YOUR GOAL ::
Among the entries, which lines carry the string "will"? Copy every one.

==== MATERIAL SHOWN

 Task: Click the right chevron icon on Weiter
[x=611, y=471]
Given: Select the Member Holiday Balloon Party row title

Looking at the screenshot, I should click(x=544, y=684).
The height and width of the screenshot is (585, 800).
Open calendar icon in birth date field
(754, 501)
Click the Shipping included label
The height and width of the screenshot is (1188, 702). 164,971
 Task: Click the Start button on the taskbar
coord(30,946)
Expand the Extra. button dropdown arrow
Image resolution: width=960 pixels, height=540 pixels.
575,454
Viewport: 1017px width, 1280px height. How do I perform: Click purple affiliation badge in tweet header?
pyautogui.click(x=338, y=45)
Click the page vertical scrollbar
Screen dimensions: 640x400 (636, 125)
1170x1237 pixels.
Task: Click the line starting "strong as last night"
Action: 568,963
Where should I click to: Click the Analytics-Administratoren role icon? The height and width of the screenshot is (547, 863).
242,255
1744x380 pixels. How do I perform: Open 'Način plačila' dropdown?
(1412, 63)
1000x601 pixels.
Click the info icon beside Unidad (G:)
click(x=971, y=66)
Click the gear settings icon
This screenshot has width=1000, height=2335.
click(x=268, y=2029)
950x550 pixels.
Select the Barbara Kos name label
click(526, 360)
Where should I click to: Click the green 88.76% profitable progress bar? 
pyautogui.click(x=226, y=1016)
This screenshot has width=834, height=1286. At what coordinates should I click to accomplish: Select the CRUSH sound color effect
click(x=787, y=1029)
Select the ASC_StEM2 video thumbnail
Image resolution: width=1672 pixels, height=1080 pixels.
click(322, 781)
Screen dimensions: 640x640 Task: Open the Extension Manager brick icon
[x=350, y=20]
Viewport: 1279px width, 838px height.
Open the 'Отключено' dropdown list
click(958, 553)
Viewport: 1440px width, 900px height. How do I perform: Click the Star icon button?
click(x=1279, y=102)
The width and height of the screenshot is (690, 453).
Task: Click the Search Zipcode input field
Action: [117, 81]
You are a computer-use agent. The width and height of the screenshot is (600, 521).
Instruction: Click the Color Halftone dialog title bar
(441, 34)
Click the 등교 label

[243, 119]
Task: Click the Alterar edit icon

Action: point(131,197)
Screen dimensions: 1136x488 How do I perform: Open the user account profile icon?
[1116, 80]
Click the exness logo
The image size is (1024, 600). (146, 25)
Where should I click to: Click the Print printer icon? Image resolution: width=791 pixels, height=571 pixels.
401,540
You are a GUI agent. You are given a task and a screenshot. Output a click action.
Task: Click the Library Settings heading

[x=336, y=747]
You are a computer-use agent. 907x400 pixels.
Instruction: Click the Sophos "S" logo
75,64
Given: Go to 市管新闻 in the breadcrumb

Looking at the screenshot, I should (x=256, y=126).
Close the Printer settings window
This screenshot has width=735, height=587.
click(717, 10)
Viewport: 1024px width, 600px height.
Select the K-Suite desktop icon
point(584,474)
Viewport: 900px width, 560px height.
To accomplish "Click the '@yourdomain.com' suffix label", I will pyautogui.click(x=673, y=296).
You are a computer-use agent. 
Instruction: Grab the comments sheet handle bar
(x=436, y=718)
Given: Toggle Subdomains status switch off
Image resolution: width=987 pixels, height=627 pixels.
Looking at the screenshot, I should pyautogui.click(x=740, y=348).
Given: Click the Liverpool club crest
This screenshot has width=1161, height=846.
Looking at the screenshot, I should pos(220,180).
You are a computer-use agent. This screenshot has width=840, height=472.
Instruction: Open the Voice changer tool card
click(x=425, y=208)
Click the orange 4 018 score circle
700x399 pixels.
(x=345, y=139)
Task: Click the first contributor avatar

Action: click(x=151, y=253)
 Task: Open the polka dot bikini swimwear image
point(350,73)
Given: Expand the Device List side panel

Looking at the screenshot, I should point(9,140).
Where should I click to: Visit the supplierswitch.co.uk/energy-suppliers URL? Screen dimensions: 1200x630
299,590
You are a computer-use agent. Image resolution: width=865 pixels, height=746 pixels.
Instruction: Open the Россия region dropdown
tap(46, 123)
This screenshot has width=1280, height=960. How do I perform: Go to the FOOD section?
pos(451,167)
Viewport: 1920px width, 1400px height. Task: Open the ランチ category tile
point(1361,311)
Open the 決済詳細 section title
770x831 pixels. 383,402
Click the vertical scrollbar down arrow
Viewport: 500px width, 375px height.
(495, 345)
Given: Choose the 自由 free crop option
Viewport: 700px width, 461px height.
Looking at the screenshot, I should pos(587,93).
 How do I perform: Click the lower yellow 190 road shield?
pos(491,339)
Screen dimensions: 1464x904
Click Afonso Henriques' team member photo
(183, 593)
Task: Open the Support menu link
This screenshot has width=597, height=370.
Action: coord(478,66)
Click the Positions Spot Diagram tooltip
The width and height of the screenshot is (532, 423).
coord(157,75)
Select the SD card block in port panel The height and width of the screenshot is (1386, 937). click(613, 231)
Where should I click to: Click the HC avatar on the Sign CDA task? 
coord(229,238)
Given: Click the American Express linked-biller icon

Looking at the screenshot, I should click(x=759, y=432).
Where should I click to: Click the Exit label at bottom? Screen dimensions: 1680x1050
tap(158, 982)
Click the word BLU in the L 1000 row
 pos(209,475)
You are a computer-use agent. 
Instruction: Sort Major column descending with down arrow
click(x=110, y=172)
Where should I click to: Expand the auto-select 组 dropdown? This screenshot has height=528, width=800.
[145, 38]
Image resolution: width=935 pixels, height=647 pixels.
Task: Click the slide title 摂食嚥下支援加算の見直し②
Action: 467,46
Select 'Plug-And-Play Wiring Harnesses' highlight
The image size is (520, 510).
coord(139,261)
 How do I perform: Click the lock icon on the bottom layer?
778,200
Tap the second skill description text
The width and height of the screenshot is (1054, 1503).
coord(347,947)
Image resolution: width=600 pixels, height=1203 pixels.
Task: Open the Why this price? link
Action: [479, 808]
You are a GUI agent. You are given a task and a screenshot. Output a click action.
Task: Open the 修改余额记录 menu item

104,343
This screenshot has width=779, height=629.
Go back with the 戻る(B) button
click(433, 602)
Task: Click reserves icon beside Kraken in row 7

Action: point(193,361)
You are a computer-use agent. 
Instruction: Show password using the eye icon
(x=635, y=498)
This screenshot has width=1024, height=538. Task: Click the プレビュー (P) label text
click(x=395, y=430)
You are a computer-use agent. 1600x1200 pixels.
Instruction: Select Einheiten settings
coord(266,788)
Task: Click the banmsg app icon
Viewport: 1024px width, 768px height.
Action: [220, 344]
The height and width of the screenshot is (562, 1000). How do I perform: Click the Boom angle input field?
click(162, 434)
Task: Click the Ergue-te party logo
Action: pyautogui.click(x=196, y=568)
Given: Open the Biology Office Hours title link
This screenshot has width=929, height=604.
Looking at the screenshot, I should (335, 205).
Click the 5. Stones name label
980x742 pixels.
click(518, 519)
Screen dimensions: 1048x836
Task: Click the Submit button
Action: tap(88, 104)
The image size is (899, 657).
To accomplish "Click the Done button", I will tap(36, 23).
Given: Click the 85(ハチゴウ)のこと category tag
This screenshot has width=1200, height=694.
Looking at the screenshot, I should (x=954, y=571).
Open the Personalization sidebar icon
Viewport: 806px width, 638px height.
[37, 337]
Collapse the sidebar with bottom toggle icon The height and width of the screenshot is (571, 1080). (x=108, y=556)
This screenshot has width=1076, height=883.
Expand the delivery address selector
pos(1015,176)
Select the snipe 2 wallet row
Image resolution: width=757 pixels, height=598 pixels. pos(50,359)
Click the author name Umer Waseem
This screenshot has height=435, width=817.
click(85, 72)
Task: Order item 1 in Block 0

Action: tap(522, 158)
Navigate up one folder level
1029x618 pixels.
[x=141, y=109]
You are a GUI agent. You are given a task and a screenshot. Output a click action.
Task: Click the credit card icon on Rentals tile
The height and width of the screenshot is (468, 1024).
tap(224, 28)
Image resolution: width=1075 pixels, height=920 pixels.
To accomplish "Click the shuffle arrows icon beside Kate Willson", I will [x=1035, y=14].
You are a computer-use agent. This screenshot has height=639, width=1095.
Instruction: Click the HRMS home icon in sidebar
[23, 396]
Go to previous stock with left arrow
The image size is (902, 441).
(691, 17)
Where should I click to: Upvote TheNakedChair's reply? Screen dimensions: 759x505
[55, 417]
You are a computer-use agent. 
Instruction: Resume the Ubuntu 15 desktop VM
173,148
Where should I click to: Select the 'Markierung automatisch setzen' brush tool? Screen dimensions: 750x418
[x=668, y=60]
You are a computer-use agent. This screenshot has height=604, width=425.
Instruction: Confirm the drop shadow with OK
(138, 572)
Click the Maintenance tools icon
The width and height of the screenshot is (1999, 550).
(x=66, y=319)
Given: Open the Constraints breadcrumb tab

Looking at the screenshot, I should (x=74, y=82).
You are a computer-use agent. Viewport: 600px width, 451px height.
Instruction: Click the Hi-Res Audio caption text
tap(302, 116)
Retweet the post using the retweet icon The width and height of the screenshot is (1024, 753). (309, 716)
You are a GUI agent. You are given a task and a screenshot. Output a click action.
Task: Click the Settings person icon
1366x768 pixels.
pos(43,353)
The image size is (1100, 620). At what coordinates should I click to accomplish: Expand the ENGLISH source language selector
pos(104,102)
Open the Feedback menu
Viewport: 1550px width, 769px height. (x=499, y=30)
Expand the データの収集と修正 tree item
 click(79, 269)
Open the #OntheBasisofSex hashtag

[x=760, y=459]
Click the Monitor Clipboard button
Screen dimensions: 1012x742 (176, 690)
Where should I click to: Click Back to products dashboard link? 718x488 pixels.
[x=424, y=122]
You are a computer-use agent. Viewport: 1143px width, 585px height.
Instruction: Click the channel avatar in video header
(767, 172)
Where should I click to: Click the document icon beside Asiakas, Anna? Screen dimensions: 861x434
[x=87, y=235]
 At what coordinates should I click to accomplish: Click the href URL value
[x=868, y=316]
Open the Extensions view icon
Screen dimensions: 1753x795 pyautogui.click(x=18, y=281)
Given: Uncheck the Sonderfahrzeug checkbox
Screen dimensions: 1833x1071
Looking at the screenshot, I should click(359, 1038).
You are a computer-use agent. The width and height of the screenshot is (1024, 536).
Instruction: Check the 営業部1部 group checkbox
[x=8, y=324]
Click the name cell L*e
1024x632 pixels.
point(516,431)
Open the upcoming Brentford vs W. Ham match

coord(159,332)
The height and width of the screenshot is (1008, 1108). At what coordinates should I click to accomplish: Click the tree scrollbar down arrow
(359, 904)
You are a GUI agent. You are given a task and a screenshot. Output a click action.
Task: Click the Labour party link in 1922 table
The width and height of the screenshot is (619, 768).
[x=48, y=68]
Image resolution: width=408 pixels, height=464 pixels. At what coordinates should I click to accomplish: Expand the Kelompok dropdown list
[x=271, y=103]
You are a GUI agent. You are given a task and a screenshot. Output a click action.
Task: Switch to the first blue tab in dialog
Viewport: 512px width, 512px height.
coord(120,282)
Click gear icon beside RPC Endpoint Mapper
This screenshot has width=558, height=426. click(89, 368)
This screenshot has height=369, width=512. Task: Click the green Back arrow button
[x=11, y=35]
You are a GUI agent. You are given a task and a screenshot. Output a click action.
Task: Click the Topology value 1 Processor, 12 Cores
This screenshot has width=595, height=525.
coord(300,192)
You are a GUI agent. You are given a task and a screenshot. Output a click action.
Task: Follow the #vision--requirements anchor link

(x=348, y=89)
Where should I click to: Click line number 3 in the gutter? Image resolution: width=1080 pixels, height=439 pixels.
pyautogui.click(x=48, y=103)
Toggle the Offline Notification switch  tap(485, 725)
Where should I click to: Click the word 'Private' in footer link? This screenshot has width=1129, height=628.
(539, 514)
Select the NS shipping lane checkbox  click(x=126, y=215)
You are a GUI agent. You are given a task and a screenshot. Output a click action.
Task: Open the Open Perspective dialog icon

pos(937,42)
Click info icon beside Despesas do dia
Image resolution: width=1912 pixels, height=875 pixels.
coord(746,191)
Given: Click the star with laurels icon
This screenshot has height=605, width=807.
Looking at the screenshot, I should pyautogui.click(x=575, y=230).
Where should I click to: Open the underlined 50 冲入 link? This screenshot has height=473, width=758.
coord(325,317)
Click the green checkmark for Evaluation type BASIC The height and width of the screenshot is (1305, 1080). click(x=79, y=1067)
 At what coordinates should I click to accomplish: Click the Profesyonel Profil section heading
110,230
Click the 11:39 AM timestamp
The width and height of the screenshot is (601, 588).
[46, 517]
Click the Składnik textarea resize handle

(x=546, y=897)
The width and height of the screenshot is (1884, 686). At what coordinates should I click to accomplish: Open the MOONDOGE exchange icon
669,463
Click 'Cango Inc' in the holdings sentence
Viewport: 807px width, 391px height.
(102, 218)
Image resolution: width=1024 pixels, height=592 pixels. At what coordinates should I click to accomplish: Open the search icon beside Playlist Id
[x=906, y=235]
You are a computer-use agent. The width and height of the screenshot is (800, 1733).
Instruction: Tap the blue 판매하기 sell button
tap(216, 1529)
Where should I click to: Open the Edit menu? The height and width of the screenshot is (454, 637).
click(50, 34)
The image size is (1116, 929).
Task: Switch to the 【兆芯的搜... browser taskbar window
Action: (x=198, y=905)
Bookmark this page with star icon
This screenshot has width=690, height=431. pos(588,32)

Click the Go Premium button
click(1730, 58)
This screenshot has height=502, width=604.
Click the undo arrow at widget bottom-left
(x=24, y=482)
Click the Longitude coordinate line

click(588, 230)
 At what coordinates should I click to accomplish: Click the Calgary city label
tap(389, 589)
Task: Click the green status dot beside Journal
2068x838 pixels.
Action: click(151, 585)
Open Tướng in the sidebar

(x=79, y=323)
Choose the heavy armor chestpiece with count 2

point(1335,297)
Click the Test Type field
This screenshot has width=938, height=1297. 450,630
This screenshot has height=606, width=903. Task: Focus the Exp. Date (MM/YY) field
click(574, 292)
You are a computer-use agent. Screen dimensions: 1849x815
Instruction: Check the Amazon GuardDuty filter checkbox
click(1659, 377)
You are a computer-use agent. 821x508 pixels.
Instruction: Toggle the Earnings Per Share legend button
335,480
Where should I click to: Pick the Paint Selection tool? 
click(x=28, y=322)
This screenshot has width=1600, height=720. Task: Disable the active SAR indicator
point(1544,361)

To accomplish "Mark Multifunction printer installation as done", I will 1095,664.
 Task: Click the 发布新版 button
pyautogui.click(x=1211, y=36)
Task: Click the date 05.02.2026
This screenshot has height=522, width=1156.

========

EXERCISE RESULT ::
To accomplish "Click the '@yourdomain.com' suffix label", I will pyautogui.click(x=673, y=296).
To accomplish "Click the Done button", I will tap(36, 23).
To accomplish "Click the shuffle arrows icon beside Kate Willson", I will [x=1035, y=14].
To accomplish "Mark Multifunction printer installation as done", I will 1095,664.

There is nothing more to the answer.